The findings contribute to a growing body of knowledge and study about concussions and other types of brain injury by researchers with the Peter O'Donnell Jr. Brain Institute. Among them:
- In the first study of its kind, former National Football League (NFL) players who lost consciousness due to concussion during their playing days showed key differences in brain structure later in life. The hippocampus, a part of the brain involved in memory, was found to be smaller in 28 former NFL players as compared with a control group of men of similar age and education.
- A study examining the neuropsychological status of former National Football League players found that cognitive deficits and depression are more common among retired players than in the general population.
- CON-TEX includes one of the nation's first registries of concussion patients ages 5 and older to capture comprehensive, longitudinal data on sports-related concussion and mild traumatic brain injury patients.
- The Texas Institute for Brain Injury and Repair (TIBIR), a state-funded initiative to promote innovative research and education in traumatic brain injury, includes a comprehensive Concussion Network that delivers expert brain injury education to coaches, school nurses, athletic trainers, and parents about the risks of sports-related injuries.
UT Southwestern established the Peter O'Donnell Jr. Brain Institute as a comprehensive initiative dedicated to better understanding the basic molecular workings of the brain and applying these discoveries to the prevention and treatment of brain diseases and injuries.

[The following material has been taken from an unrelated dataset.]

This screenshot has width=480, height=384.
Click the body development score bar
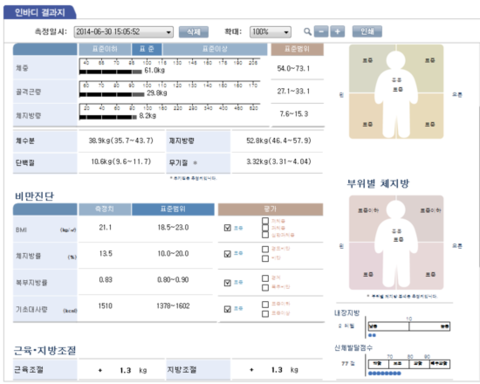point(409,364)
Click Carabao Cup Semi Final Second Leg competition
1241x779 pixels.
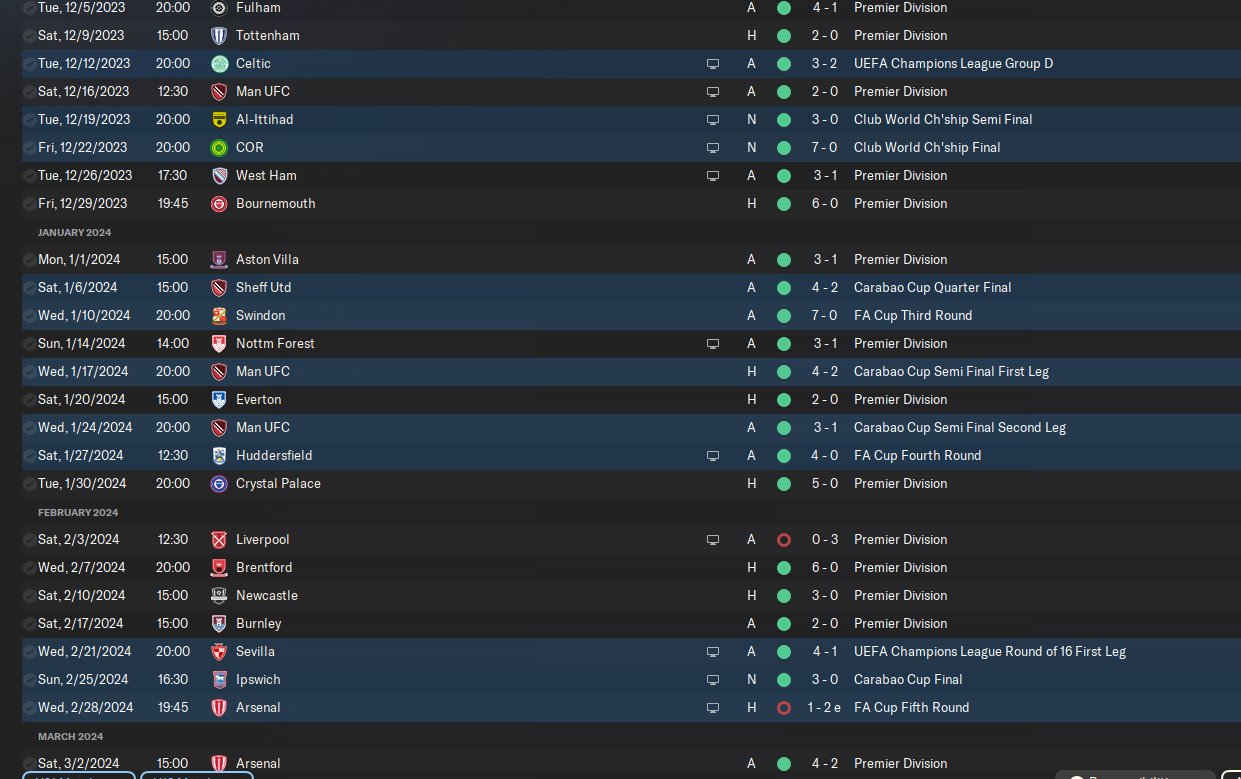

Other researchers affiliated with the Peter O'Donnell Jr. Brain Institute are looking into the process of new neuron formation after TBI, neuronal replacement in functional recovery from brain injury, the neuropsychiatric and neurological effects of rotational brain injury, and more complete understanding of the interaction between white matter damage and functional recovery following TBI to inform the development of rehabilitative strategies.